- [GIVEN DATA]:
============
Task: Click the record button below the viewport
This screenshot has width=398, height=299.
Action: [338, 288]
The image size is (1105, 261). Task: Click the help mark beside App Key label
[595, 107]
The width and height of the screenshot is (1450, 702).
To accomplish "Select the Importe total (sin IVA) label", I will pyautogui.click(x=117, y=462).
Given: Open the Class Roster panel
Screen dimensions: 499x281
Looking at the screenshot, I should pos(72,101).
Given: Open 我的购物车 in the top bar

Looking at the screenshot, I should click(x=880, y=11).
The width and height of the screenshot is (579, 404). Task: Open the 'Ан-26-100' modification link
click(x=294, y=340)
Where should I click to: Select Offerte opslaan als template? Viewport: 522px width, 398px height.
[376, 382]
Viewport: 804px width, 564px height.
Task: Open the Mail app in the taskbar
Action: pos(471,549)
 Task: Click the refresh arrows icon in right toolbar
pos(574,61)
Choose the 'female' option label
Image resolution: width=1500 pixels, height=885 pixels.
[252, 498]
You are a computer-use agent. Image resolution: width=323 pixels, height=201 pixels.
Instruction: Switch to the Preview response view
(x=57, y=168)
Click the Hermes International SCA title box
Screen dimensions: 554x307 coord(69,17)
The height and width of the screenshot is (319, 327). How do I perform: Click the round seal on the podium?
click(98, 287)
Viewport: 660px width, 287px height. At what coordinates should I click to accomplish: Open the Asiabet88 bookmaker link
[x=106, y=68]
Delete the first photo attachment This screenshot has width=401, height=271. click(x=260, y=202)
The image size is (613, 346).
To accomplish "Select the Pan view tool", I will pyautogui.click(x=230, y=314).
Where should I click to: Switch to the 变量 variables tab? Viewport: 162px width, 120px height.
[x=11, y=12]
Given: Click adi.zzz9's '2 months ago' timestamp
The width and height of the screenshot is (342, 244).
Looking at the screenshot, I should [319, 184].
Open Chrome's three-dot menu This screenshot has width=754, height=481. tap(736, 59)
============
- [EXERCISE]:
Set down each record above without changing a single word.

- [ANSWER BOX]:
Task: Click the record button below the viewport
This screenshot has width=398, height=299.
Action: [338, 288]
The image size is (1105, 261). Task: Click the help mark beside App Key label
[595, 107]
The width and height of the screenshot is (1450, 702).
To accomplish "Select the Importe total (sin IVA) label", I will pyautogui.click(x=117, y=462).
Given: Open the Class Roster panel
Screen dimensions: 499x281
Looking at the screenshot, I should pos(72,101).
Given: Open 我的购物车 in the top bar

Looking at the screenshot, I should click(x=880, y=11).
The width and height of the screenshot is (579, 404). Task: Open the 'Ан-26-100' modification link
click(x=294, y=340)
Where should I click to: Select Offerte opslaan als template? Viewport: 522px width, 398px height.
[376, 382]
Viewport: 804px width, 564px height.
Task: Open the Mail app in the taskbar
Action: pos(471,549)
 Task: Click the refresh arrows icon in right toolbar
pos(574,61)
Choose the 'female' option label
Image resolution: width=1500 pixels, height=885 pixels.
[252, 498]
You are a computer-use agent. Image resolution: width=323 pixels, height=201 pixels.
Instruction: Switch to the Preview response view
(x=57, y=168)
Click the Hermes International SCA title box
Screen dimensions: 554x307 coord(69,17)
The height and width of the screenshot is (319, 327). How do I perform: Click the round seal on the podium?
click(98, 287)
Viewport: 660px width, 287px height. At what coordinates should I click to accomplish: Open the Asiabet88 bookmaker link
[x=106, y=68]
Delete the first photo attachment This screenshot has width=401, height=271. click(x=260, y=202)
The image size is (613, 346).
To accomplish "Select the Pan view tool", I will pyautogui.click(x=230, y=314).
Where should I click to: Switch to the 变量 variables tab? Viewport: 162px width, 120px height.
[x=11, y=12]
Given: Click adi.zzz9's '2 months ago' timestamp
The width and height of the screenshot is (342, 244).
Looking at the screenshot, I should [319, 184].
Open Chrome's three-dot menu This screenshot has width=754, height=481. tap(736, 59)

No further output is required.